Now Antony Wood talks about the little tragedies being performed yet both he and Ms. Feinstein believe these are theatrical outlines. The are really little poems about one emotion. At best, I can see these as radio plays, but that genre is as dead as the prover­bial doornail. Simon Karlinsky in an essay about Pushkin more or less says that no matter how good the translation: “Every Pushkin poem translated into another language turns into a more or less elegant frog cruelly deprived of whatever made her a princess, in the original incarnation! This should not obscure Mr. Wood’s accomplishment. In each of the “Little Tragedies” there’s at least one speech by the protagonist that puts forth the horror of the personal depravity which makes us pull back from the character, and realize we don’t want to be like this man. This goes even for Walsingham who cannot avoid his death even were he to change. When the Miser ac­cuses his son of wanting· to murder him after the son has just rejected someone’s (someone my foot, it’s “The Jew”, Pushkin was very anti-semitic) suggestion to do just that; when Don Juan pours out his lust to Donna Anna; and above all, for me, when Salieri realizes his inferiority.

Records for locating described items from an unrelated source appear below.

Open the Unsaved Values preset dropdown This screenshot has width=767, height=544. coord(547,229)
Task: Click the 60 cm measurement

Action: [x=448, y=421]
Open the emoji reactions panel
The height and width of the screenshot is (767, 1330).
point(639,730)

Now if the pieces cannot be performed as theater, for me the question becomes can the operas take their place? They certainly have the advantage that the language of Pushkin is maintained. In fact, Gomizhky’s “Stone Guest” is verbatim taken from Pushkin and set to music. The notes for the Rimsky “Mozart and Salieri” say that this too is almost a verbatim libretto from Pushkin. Both Dargomizhky and Rimsky wrote, or lifted from Pushkin, their own librettos. Now I know there was an old recording of the “Miserly Knight.” It may be deleted. On a recent trip to J&R I found a “Miserly Knight” on “Chant du Monde”the same label that issued “The Stone Guest,” so certainly the opera is available.

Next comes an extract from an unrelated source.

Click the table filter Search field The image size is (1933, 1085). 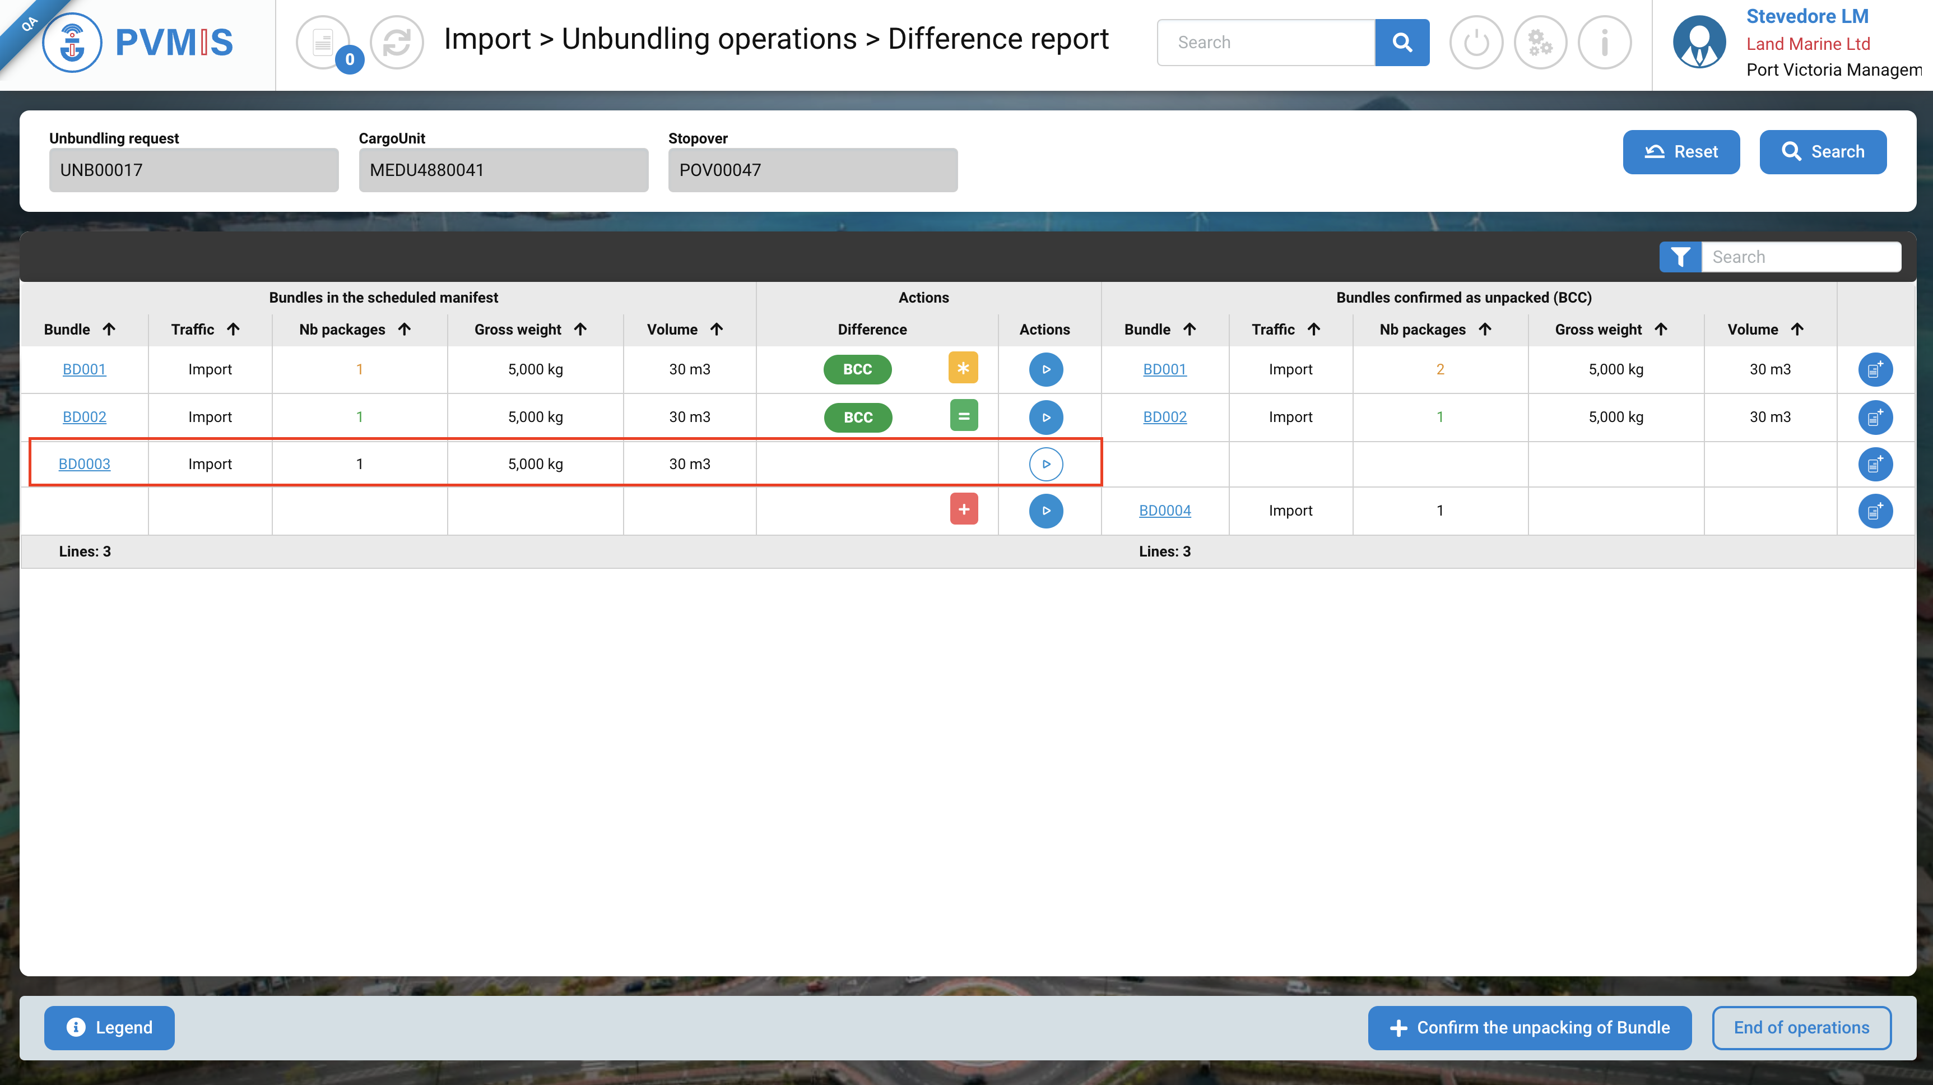1799,257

If I remember correctly it is in the same style as the others. Knowing Rachmaninov probably less recitative and more vocal, but if I heard it once it’s a lot. Geoffrey Norris in Groves tells us that like the other two it is word for word and Rachmaninov conducted the premier. Cesar Cui gets a paragraph to himself because he is probably the least known, although Dargomizhky is certainly not a household name. He and Rimsky finished, or rather orchestrated Dargomizhky’s “Stone Guest” due to Dargomizhky’s death. His “Feast In the Time Of Plague” is according to Geoffrey Norris in Groves also verbatim. He wrote an opera “Angelo” which, I believe, is on the same subject as “La Gioconda.” There was an old Capitol recording. I heard it once.
That is long deleted, and I should have bought it when I had the chance.

Now you can all figure out the Pushkin in this, but where do the eggs come in? You remember “Cav and Pag.” Affectionately known as “Ham and Eggs” because many a company has survived by programming these two shorties. Ever since then impresarios have been lookng for another combination of “Ham and Eggs.” The Met did “Bluebeard’s Castle” with “Erwartung.”
The City Opera has tried to combine “Carmina Burana” with “Oedipus Rex.” Nothing really works. Could combining any of the two “Little Tragedies” work?

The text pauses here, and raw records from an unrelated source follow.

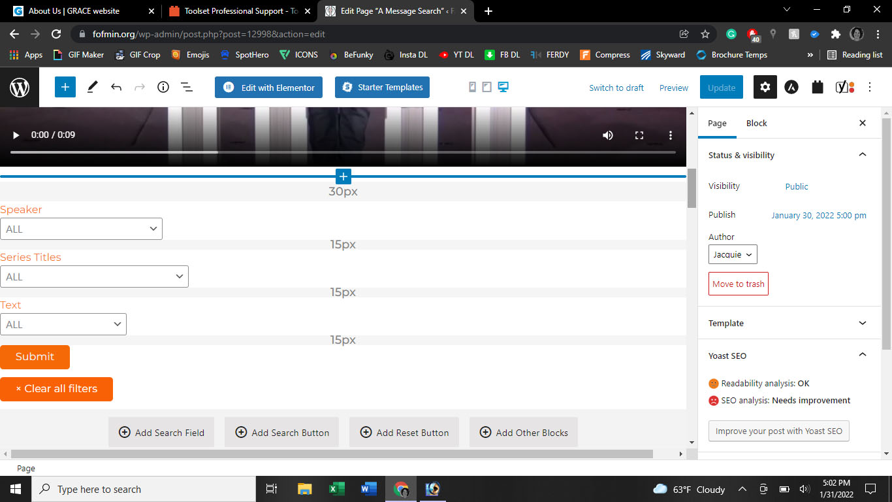The height and width of the screenshot is (502, 892).
Task: Click the Switch to draft link
Action: pyautogui.click(x=616, y=88)
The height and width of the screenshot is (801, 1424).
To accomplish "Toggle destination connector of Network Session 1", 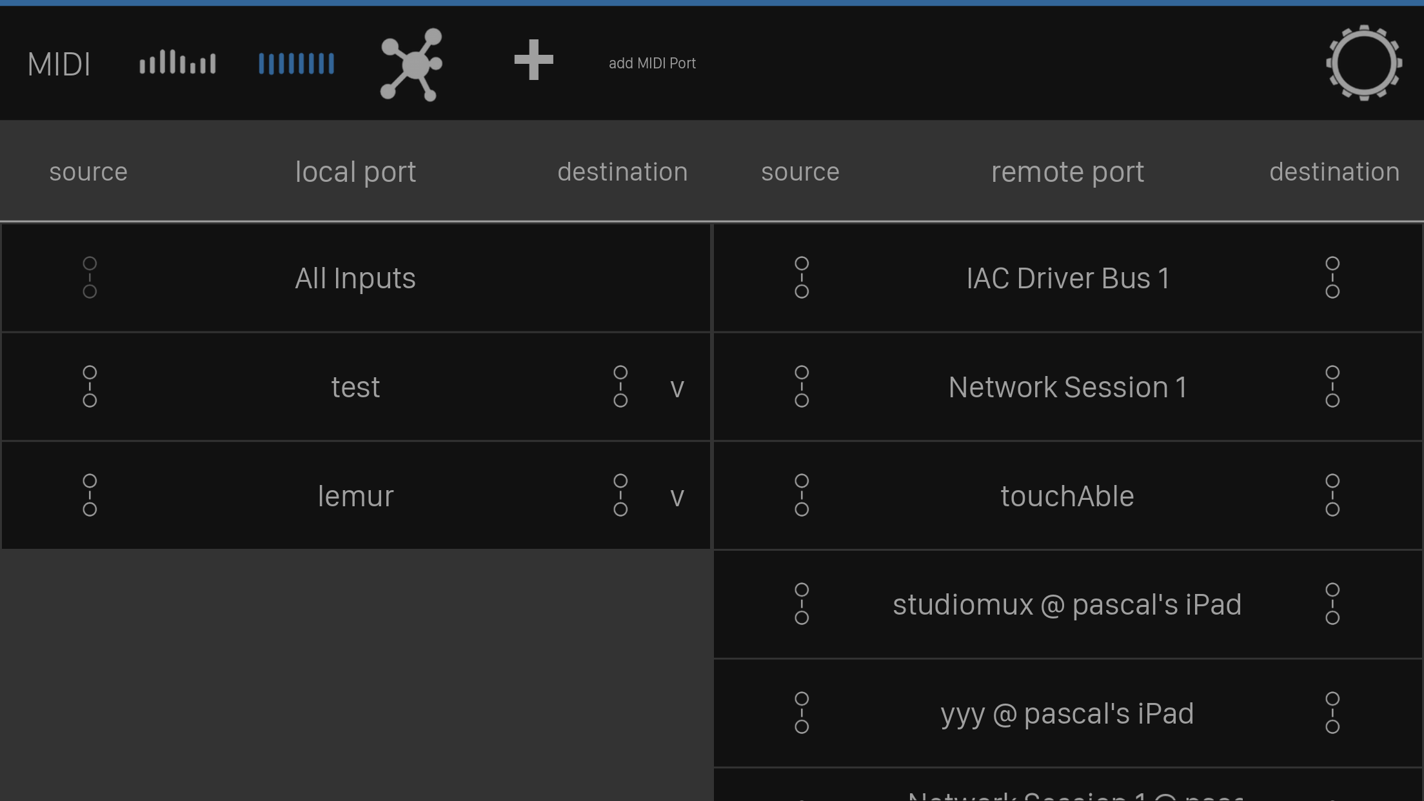I will (1332, 387).
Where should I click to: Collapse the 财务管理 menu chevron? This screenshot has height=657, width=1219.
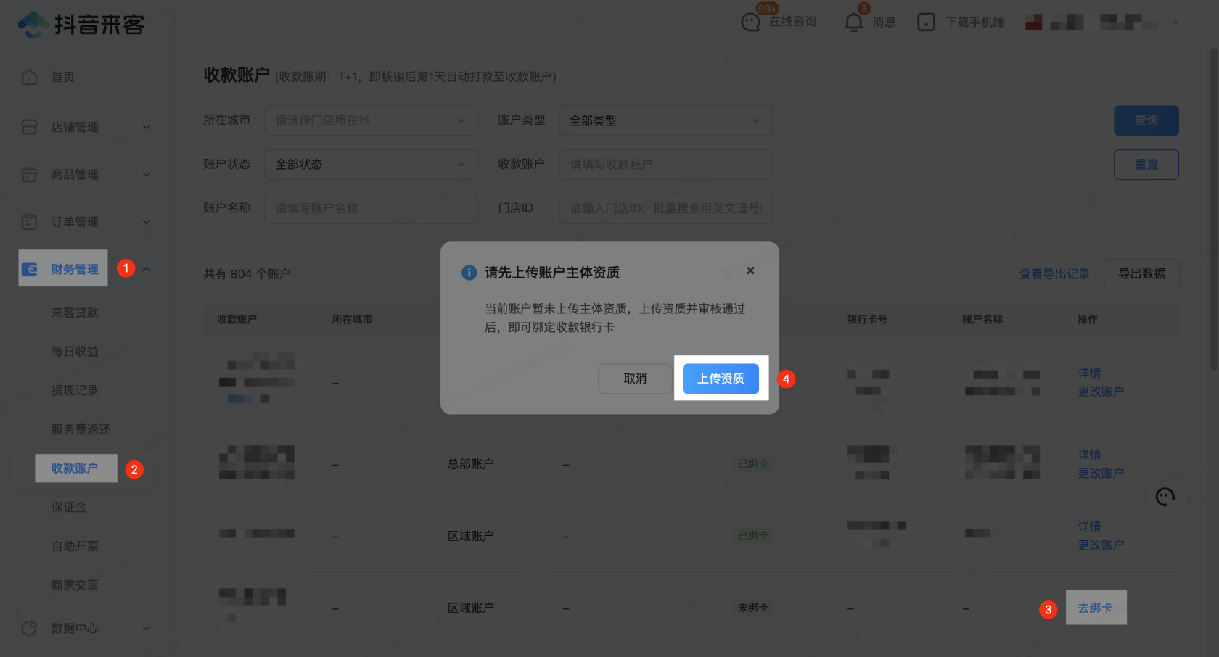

Frankly, I doubt it! There are really no arias in these operas, and there are virtually no choruses. Through it is certainly an idea.
“Erwartung” is a monodrama. I mean no choruses and not even any people. I think it would be fun to see a major house, probably The City Opera, rather than the Met give it a go. The Glimmerglass in Cooperstown has been doing somewhat off beat operas. Who knows? Admittedly, in addition, these are chamber operas yet they were, and I assumed are, staged at the Bolshoi and the Mariyinsky. Rachmaninov also wrote a Pushkin opera “Aleko” which is more “operatic.” Ham and Eggs I doubt it, but maybe we could at least have one round of “Pushkin and Eggs.” If not a major – how about some minor opera company taking a chance. Oh! and nothing should stop you from reading Wood’s translations. Pushkin without eggs!

Oh! by the way I just received my latest copy of “Opera News” with the title on the cover: “Is American Chamber Opera Dead?” If so you’re never going to hear The Little Tragedy Operas. Certainly, you’re not going to hear them at the Met!